== ABOUT THIS EXERCISE ==
Once the line with "Viewport: 1481px width, 742px height." has been located in the records below, set down that line and all subsequent lines exactly, omitting the pictures.

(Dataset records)

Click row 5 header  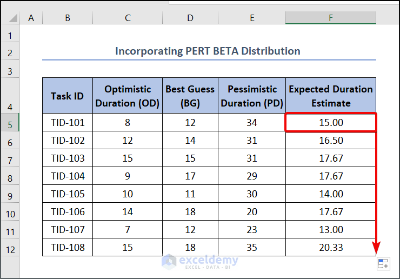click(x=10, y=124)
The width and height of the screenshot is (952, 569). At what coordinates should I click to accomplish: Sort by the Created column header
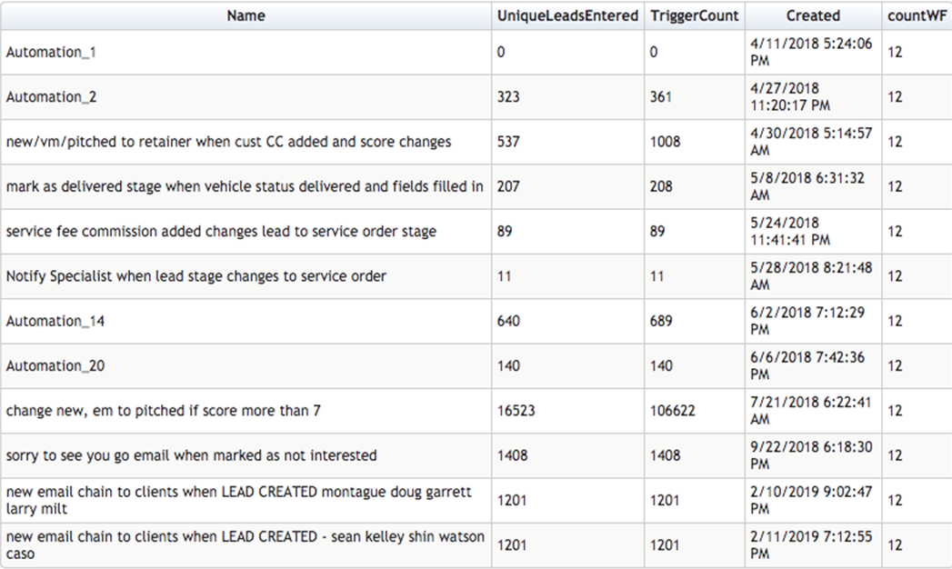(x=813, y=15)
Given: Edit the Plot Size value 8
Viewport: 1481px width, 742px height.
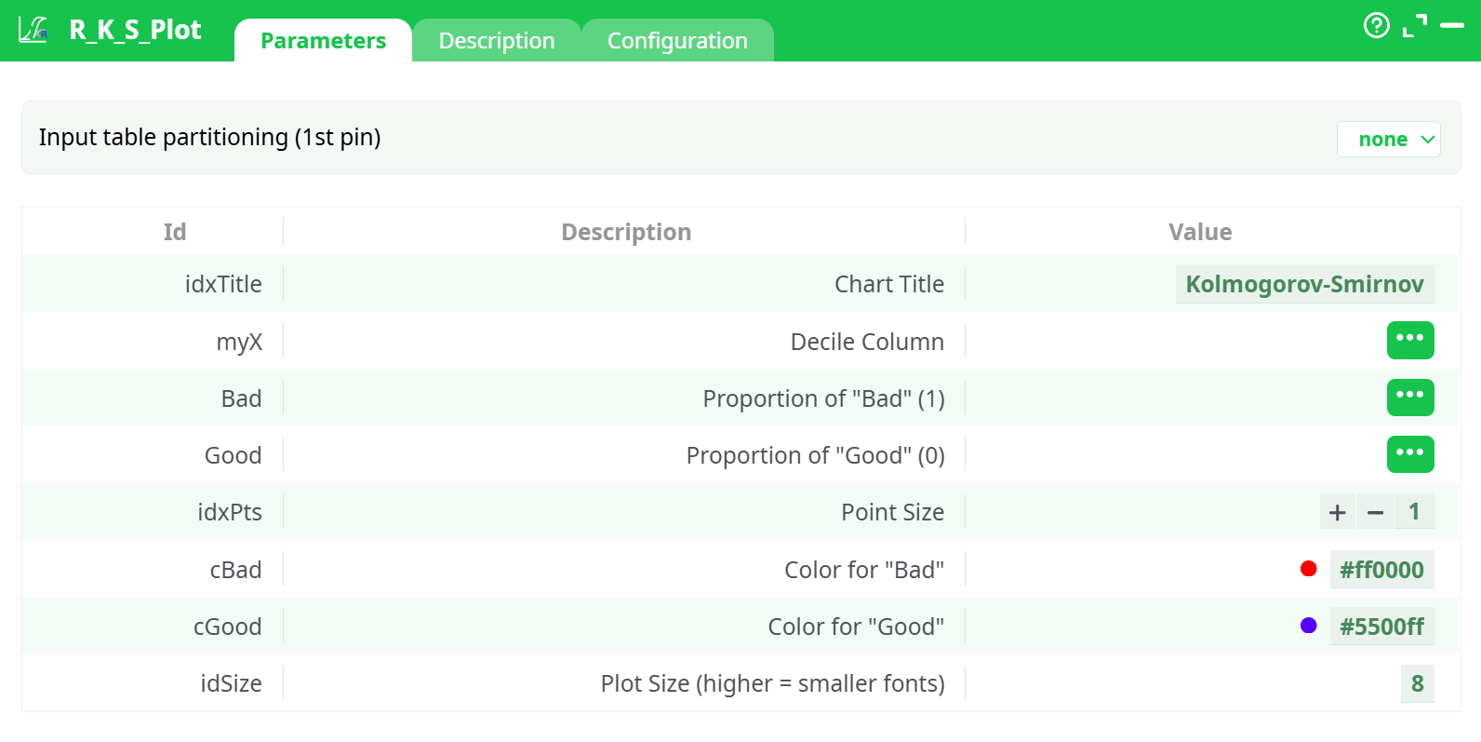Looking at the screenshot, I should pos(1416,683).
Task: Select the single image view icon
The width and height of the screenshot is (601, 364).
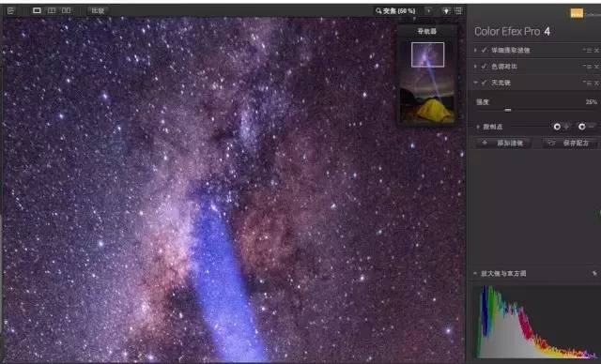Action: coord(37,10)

== TASK SOLUTION ==
Viewport: 1481px width, 742px height.
Looking at the screenshot, I should pos(1416,683).
Task: Select the single image view icon
The width and height of the screenshot is (601, 364).
Action: coord(37,10)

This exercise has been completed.